::: Supplied entries :::

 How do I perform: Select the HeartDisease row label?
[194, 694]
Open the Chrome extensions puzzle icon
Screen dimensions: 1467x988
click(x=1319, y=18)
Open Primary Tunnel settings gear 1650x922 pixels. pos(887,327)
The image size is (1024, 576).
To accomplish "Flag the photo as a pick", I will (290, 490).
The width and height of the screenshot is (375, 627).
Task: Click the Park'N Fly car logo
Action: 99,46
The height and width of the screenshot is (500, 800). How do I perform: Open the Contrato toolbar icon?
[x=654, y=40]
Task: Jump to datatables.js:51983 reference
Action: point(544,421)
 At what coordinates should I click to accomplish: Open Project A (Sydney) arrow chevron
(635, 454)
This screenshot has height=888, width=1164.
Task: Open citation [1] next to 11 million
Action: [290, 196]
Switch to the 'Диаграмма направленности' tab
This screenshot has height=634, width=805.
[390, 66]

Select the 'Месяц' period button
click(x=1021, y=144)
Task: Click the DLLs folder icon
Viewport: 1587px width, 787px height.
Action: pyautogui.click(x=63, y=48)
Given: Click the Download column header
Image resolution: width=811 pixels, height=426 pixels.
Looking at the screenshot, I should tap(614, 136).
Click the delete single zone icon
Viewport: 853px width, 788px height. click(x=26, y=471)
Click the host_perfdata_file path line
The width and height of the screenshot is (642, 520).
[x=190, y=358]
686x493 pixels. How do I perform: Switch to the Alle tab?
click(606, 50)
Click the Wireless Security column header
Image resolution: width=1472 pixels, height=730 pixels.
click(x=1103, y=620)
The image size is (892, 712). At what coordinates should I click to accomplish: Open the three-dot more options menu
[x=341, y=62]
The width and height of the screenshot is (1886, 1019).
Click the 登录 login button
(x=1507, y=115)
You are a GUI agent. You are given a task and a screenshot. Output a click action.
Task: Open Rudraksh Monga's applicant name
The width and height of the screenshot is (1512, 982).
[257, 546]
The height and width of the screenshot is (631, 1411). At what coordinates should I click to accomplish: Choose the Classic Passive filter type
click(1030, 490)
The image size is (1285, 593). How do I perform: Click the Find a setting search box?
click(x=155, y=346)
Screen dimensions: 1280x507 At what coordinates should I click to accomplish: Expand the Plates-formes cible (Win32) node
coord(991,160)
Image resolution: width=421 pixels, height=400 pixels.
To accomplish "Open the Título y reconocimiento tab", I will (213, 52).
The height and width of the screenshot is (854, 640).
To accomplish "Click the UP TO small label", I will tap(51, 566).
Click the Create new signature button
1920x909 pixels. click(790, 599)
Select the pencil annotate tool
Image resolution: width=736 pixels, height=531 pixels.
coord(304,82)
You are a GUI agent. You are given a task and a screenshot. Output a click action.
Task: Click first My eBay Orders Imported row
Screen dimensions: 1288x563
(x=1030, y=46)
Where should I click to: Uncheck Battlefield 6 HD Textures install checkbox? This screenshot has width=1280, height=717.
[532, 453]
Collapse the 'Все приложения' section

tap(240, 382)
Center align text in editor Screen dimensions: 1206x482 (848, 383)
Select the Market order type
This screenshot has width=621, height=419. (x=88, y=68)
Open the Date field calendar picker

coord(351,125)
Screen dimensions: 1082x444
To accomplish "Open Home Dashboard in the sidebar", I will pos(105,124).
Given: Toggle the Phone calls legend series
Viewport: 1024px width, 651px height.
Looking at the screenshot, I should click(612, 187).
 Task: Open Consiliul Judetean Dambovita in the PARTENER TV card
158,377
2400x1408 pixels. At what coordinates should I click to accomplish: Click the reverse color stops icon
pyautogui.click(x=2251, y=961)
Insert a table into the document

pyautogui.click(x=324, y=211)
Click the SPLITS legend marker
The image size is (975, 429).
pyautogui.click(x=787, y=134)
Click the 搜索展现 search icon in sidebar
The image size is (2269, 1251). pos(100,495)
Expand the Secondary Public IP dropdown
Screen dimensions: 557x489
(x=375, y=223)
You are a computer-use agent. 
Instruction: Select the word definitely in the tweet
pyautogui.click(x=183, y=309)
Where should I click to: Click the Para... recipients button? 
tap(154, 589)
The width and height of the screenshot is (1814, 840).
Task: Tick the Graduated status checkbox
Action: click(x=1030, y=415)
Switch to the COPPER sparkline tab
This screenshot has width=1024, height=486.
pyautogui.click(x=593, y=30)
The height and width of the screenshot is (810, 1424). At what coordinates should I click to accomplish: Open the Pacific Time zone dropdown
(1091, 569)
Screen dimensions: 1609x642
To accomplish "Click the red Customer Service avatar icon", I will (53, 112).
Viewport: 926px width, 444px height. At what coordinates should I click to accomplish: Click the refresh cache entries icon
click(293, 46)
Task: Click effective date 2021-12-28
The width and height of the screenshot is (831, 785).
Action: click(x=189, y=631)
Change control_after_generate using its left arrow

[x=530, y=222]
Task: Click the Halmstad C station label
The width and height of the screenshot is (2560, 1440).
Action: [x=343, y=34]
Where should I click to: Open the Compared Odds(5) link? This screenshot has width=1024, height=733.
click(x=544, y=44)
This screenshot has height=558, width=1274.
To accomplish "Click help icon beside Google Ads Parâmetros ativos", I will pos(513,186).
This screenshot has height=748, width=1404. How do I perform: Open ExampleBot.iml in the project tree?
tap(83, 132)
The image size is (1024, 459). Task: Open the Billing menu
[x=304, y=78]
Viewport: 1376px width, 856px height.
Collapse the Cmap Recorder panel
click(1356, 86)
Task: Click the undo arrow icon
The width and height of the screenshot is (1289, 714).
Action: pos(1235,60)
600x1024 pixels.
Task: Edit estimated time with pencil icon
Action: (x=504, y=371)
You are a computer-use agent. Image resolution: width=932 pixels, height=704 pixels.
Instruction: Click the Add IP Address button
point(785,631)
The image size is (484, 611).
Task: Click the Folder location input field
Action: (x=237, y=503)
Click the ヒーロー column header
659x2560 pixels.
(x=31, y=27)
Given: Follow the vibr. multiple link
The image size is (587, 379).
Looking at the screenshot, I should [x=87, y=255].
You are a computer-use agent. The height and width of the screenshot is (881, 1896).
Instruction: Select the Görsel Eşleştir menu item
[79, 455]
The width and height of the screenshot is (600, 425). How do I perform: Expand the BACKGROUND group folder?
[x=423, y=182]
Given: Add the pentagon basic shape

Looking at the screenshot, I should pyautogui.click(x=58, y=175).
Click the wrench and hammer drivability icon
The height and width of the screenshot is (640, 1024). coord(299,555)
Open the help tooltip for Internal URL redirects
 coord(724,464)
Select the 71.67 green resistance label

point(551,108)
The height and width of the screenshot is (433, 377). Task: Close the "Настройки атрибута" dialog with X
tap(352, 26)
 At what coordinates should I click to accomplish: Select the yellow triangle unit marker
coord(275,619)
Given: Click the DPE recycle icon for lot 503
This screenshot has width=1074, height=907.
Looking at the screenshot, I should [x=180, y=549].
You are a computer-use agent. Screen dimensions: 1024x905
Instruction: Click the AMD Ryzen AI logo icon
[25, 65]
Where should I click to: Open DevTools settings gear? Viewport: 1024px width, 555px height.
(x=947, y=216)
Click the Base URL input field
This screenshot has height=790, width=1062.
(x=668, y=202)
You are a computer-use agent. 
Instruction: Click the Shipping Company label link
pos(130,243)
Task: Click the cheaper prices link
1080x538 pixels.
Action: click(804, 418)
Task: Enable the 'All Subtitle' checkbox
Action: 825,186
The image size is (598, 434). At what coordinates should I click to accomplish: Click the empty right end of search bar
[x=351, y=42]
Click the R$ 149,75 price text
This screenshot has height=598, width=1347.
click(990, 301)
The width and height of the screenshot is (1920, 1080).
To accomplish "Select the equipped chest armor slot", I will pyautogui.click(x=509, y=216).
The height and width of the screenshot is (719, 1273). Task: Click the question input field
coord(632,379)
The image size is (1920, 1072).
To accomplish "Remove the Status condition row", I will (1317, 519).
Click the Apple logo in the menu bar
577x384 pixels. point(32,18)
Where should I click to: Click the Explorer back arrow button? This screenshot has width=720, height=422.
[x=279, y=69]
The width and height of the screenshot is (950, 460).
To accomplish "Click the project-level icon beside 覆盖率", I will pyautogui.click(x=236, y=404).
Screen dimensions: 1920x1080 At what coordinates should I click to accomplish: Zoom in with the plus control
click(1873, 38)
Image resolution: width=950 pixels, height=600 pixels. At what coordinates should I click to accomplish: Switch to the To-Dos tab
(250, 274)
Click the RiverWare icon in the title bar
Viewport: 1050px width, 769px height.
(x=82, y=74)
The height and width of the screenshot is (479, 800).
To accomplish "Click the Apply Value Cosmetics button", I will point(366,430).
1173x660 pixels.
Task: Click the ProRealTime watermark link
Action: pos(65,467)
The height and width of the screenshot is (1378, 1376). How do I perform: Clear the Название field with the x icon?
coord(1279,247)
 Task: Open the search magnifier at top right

:::

Aim of the task |
Going through the material above, work out how many lines contain the string "legend" and give only that figure.

Result of this task |
2